→ EXTRAIT À LIRE:
/---

CA Grenoble, ch. com., 22 juin 2005, n° 04-00104
GRENOBLE
Arrêt
Confirmation
PARTIES
Demandeur :
AGF Assurances
Défendeur :
Costa-Bell Location (SARL) , Capel (ès qual.), Servi-Alpes (Sté), Coquet (ès qual.) , Bourguignon (ès qual.), SMABTP (Sté)
COMPOSITION DE LA JURIDICTION
Président :
M. Uran
Conseillers :
Mme Beroujon, M. Bernaud
Avoués :
SCP Grimaud, SCP Hervé Jean Pougnand, SCP Jean Calas, SELARL Dauphin & Mihajlovic
Avocats :
SCP Jean-Paul Brin, SCP Nicolet Riva-Vacheron, Mes Dollet, Couret
LA COUR,
Le 16 octobre 2000 la société Costa Bell Location, exerçant une activité de loueur de véhicules de chantier, a fait l'acquisition auprès de la société Servi-Alpes d'un camion-grue d'occasion de marque Volvo moyennant le prix de 115 000 F HT.
Ce véhicule, donné en location à Monsieur Goidin (enseigne TP de la Côte d'opale), a été endommagé le 26 octobre 2000 à Biarritz après avoir pris feu sur l'autoroute A 63.
L'expert J. Larmane, désigné en référé le 14 juin 2001 à la demande de la société Costa Bell, a estimé que l'incendie avait été provoqué par un échauffement du système de freinage de l'essieu arriéré consécutif au dysfonctionnement d'une vanne pneumatique antérieur à la vente.
Il a chiffré le coût des travaux de remise en état à la somme de 13 451,23 euro HT.
Par acte d'huissier du 1er octobre 2002 Maître Capel, ès qualités de liquidateur judiciaire de la société Costa Bell Location a fait assigner en réparation de son préjudice (13 451,23 euro et 58 654,76 euro) d'une part les organes de la procédure de redressement judiciaire ouverte à l'encontre de la société Servi-Alpes et l'assureur de cette dernière, la compagnie AGF, et d'autre part le liquidateur judiciaire de Monsieur Goidin et l'assureur de ce dernier, la compagnie SMABTP.
Par jugement du 27 octobre 2003 le Tribunal de commerce de Grenoble a statué en ces termes:
- condamne solidairement les AGF et la SMABTP au profit de Maître Capel, ès qualités de liquidateur de la SARL Costa Bell Location à payer:
- la somme de 13 451,23 euro, montant des réparations, celle de 58 654,76 euro, montant du préjudice subi, ces deux sommes portant intérêt au taux légal à compter de la date du 1er octobre 2002, date de l'assignation, celle de 1 500 euro, au titre de l'article 700 du nouveau Code de procédure civile.
Dit que le présent jugement sera commun et opposable, d'une part, à Maître Coquet, ès qualités de commissaire à l'exécution du plan de Servi-Alpes et à Maître Bourguignon, ès qualités de représentant des créanciers de ladite société et, d'autre part, à Maître Wiart, ès qualités de liquidateur à la liquidation judiciaire de Monsieur Goidin;
Dit n'y avoir lieu d'ordonner l'exécution provisoire du présent jugement;
Rejette toutes les autres demandes des parties;
Condamne solidairement les AGF et la SMABTP aux dépens de la procédure comprenant notamment ceux liquidés conformément à l'article 701 du nouveau Code de procédure civile.

\---

Recopiez mot pour mot le passage de l'arrêt qui va de « COMPOSITION DE LA » jusqu'à « l'autoroute A 63. ».

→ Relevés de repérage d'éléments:

/---

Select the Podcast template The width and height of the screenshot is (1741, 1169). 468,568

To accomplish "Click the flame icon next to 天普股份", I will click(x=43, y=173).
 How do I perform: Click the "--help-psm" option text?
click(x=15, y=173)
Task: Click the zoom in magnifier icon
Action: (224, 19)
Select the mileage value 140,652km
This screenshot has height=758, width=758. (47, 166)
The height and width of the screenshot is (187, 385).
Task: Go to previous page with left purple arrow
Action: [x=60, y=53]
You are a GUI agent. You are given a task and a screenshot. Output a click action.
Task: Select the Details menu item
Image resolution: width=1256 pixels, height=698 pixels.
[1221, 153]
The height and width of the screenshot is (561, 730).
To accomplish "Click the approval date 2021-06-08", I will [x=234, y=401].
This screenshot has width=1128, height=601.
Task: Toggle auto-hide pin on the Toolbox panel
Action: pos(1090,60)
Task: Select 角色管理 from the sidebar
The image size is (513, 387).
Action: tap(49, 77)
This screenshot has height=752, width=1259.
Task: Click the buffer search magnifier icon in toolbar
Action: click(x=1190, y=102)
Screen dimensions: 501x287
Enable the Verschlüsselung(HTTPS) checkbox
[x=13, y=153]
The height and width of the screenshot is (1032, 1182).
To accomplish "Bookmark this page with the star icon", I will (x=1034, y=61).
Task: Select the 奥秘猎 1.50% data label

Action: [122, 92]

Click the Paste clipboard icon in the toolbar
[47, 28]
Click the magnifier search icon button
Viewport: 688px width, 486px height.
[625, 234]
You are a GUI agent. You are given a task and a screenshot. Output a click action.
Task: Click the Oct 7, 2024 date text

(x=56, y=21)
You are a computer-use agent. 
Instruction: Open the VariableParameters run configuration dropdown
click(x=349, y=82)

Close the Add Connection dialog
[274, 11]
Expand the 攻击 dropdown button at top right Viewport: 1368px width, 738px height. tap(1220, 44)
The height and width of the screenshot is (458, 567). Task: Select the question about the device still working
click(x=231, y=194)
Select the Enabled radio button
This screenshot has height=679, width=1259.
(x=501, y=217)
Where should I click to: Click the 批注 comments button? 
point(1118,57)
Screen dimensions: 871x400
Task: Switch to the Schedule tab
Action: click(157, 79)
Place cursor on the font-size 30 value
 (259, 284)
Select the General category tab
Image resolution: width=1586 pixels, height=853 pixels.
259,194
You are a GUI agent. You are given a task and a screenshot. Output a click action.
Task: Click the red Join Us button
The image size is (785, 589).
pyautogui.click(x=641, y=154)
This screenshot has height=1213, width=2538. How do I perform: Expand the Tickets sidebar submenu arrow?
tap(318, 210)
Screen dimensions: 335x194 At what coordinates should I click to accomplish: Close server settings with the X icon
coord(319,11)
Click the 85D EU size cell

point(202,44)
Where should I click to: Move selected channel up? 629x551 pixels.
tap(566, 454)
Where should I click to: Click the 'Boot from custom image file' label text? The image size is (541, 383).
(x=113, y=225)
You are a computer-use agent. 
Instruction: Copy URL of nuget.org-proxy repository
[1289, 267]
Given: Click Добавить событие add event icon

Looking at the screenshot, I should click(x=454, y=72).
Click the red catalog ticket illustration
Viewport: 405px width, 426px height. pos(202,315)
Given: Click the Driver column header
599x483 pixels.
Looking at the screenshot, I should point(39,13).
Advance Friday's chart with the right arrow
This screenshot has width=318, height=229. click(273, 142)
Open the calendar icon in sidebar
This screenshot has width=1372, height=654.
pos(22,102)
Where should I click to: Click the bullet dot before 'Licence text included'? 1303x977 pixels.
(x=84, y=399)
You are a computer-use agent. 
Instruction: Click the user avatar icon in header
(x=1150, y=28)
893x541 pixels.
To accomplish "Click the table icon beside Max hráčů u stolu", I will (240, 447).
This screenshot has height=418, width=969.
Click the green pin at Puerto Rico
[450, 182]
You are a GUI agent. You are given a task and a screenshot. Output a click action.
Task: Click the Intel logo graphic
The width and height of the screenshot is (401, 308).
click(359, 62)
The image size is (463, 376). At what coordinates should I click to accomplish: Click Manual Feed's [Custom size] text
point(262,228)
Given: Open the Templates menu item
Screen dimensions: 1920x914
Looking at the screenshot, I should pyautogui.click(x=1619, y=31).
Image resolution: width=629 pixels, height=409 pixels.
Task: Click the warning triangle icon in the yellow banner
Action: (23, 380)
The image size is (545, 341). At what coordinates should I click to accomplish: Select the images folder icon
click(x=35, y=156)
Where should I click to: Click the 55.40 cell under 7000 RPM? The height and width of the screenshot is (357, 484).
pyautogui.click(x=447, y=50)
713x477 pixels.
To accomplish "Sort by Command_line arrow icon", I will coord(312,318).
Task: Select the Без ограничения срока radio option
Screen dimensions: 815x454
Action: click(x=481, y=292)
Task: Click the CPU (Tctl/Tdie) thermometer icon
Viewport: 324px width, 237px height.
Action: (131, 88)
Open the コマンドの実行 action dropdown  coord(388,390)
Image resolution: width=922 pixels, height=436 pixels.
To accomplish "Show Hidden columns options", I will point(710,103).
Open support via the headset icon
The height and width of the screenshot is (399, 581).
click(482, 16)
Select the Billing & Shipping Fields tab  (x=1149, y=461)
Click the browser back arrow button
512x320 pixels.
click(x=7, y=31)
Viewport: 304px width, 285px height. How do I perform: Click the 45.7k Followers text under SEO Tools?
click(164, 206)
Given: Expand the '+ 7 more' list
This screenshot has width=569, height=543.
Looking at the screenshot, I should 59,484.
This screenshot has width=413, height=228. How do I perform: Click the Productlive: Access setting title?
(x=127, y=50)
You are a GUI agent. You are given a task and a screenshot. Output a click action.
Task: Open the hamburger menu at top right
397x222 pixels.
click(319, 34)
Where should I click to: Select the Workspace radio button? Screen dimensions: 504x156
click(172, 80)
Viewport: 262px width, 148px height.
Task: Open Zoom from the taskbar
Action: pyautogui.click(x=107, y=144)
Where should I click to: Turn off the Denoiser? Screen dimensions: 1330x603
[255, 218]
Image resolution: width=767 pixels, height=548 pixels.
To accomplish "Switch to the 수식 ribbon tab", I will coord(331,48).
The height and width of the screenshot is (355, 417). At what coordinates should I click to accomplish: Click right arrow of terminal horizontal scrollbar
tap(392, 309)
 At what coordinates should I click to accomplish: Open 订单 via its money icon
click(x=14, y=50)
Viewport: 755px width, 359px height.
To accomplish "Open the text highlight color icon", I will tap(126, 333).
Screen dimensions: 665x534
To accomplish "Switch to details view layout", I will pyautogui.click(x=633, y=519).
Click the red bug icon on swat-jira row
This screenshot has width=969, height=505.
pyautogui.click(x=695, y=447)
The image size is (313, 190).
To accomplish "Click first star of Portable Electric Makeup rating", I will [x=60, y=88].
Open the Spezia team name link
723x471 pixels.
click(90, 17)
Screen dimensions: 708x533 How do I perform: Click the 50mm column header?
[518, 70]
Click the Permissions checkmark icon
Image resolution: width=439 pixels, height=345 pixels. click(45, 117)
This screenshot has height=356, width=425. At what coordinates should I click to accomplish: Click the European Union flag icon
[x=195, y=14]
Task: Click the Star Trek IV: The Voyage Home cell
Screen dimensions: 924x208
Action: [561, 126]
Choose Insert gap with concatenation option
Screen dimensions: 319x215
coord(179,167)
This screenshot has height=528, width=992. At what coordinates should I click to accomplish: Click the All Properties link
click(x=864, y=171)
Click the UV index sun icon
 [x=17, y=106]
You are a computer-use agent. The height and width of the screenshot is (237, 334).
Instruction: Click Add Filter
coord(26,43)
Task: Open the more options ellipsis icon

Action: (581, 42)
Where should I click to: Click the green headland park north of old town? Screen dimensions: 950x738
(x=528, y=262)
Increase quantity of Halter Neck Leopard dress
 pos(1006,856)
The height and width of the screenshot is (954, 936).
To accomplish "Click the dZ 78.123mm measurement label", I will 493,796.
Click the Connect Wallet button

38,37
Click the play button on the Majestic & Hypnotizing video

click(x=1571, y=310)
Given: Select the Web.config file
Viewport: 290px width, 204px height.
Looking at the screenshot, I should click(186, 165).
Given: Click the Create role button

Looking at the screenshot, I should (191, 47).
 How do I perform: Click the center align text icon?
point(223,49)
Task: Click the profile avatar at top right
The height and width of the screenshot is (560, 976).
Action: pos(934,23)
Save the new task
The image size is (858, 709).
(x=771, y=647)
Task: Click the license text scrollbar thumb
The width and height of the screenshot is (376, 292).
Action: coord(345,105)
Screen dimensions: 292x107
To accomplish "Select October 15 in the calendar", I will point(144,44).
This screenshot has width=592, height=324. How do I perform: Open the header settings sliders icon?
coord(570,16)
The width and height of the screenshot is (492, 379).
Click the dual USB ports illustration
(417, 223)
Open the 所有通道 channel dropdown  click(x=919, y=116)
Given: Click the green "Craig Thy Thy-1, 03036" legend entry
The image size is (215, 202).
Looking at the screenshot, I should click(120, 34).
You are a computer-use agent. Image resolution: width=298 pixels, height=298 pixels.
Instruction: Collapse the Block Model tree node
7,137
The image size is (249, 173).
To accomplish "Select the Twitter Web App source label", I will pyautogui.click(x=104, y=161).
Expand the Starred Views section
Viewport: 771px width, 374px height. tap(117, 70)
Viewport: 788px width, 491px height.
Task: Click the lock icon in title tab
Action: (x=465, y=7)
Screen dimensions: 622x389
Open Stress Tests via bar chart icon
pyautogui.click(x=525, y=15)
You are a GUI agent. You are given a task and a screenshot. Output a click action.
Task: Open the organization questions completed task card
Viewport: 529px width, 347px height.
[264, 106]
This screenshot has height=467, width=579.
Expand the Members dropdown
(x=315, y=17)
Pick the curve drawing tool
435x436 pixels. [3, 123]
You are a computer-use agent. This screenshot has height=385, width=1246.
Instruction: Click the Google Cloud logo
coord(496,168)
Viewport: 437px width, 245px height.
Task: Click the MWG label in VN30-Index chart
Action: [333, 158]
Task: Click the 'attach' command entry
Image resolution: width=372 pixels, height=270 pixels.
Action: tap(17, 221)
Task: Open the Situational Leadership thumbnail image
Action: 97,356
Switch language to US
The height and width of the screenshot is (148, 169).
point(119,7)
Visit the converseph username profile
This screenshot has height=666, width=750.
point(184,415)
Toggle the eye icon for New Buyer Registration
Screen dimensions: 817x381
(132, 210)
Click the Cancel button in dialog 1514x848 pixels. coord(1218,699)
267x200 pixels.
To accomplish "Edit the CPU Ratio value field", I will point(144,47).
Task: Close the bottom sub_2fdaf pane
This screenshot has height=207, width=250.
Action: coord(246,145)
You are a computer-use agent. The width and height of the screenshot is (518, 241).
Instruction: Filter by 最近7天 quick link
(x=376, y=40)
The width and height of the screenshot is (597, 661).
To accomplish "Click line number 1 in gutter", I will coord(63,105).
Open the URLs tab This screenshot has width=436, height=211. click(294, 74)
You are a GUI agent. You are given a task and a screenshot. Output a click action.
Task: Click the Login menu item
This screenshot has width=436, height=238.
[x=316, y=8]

\---

→ RÉPONSE À FOURNIR:
COMPOSITION DE LA JURIDICTION
Président :
M. Uran
Conseillers :
Mme Beroujon, M. Bernaud
Avoués :
SCP Grimaud, SCP Hervé Jean Pougnand, SCP Jean Calas, SELARL Dauphin & Mihajlovic
Avocats :
SCP Jean-Paul Brin, SCP Nicolet Riva-Vacheron, Mes Dollet, Couret
LA COUR,
Le 16 octobre 2000 la société Costa Bell Location, exerçant une activité de loueur de véhicules de chantier, a fait l'acquisition auprès de la société Servi-Alpes d'un camion-grue d'occasion de marque Volvo moyennant le prix de 115 000 F HT.
Ce véhicule, donné en location à Monsieur Goidin (enseigne TP de la Côte d'opale), a été endommagé le 26 octobre 2000 à Biarritz après avoir pris feu sur l'autoroute A 63.